## WORK TASK
Give again, word for word, each line of the data from the first through the one containing "The width and height of the screenshot is (576, 360).". Pictures stay out.

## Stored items
----------
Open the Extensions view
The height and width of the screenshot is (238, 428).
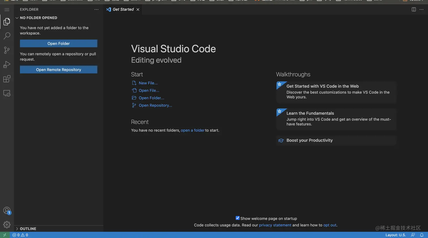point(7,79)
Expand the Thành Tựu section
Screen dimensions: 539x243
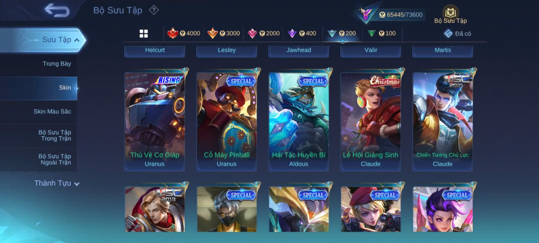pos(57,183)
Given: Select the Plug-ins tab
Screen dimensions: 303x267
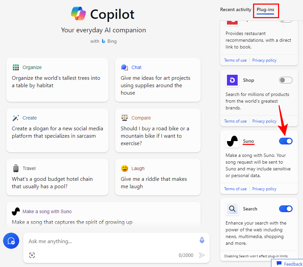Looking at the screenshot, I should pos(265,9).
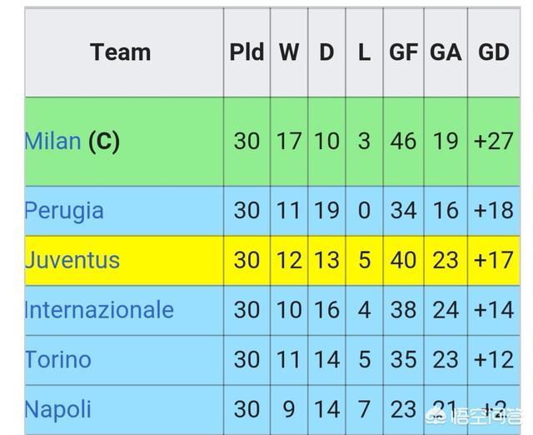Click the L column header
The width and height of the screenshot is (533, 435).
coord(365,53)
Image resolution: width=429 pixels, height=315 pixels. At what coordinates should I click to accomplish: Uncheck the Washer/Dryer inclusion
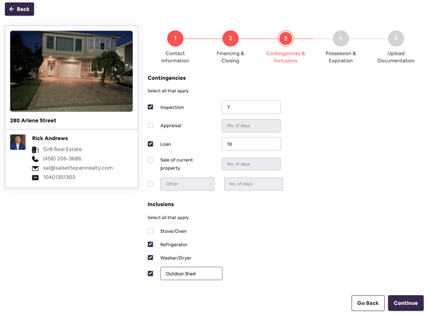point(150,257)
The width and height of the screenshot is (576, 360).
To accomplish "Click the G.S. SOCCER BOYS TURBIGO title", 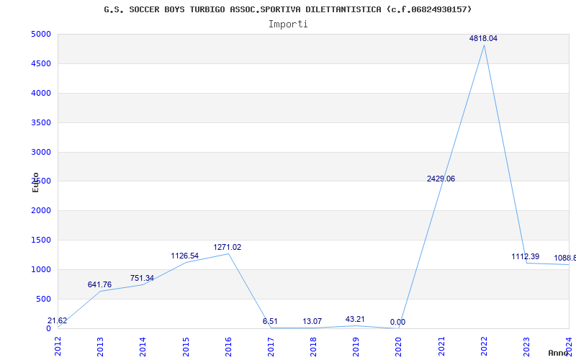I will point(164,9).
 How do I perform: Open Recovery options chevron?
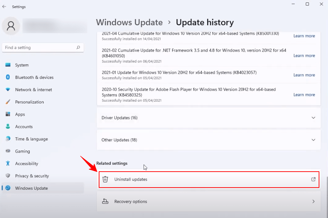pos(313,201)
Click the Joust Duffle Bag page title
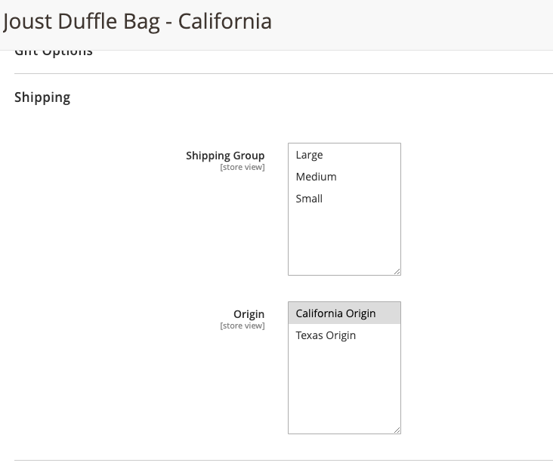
----------
## ANSWER BOX
Open the Extensions view
The height and width of the screenshot is (238, 428).
point(7,79)
Expand the Thành Tựu section
Screen dimensions: 539x243
pos(57,183)
Given: Select the Plug-ins tab
Screen dimensions: 303x267
Looking at the screenshot, I should pos(265,9).
Click the L column header
The width and height of the screenshot is (533, 435).
coord(365,53)
Image resolution: width=429 pixels, height=315 pixels. At what coordinates should I click to accomplish: Uncheck the Washer/Dryer inclusion
point(150,257)
The width and height of the screenshot is (576, 360).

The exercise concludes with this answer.